* [Goal]
Edit the records from the line that has "Manage Workflow Engine Actions (64, 542)" through the end of the records by changing every "Guide" to "Manual", leaving everything else as it is.

# Start of Record list

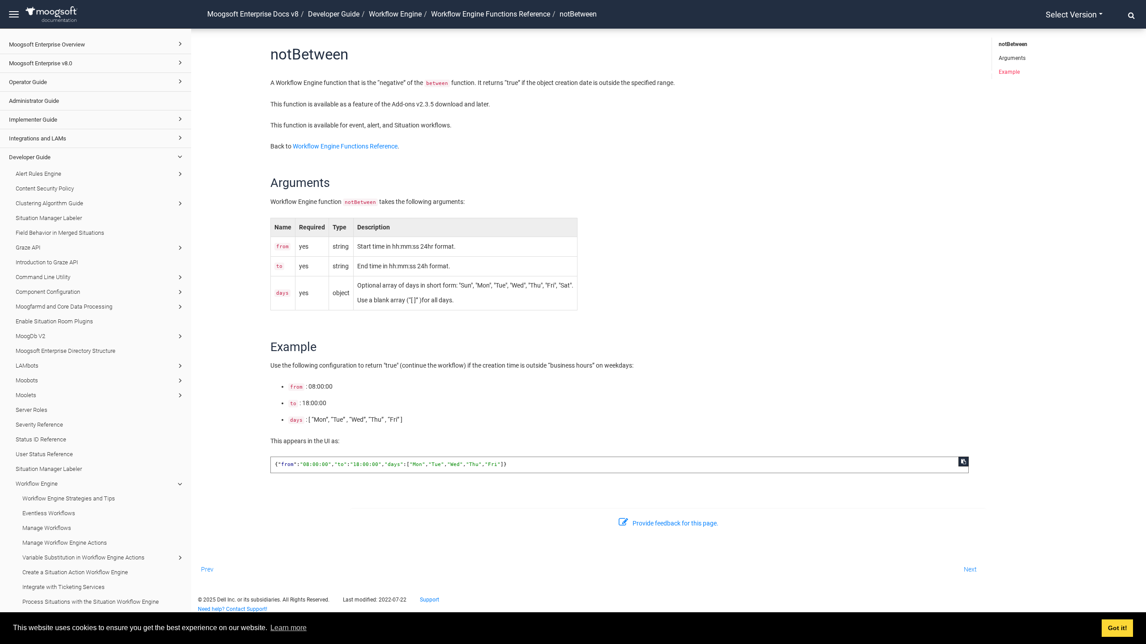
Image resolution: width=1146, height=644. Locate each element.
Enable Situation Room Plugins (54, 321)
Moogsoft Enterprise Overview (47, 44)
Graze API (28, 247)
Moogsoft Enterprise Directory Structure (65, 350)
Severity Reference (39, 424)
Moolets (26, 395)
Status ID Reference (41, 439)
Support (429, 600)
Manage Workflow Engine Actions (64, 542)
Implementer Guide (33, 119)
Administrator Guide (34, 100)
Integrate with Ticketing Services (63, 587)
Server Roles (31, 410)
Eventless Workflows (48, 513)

# End of Record list

* [Answer to the exercise]
Manage Workflow Engine Actions (64, 542)
Implementer Manual (33, 119)
Administrator Manual (34, 100)
Integrate with Ticketing Services (63, 587)
Server Roles (31, 410)
Eventless Workflows (48, 513)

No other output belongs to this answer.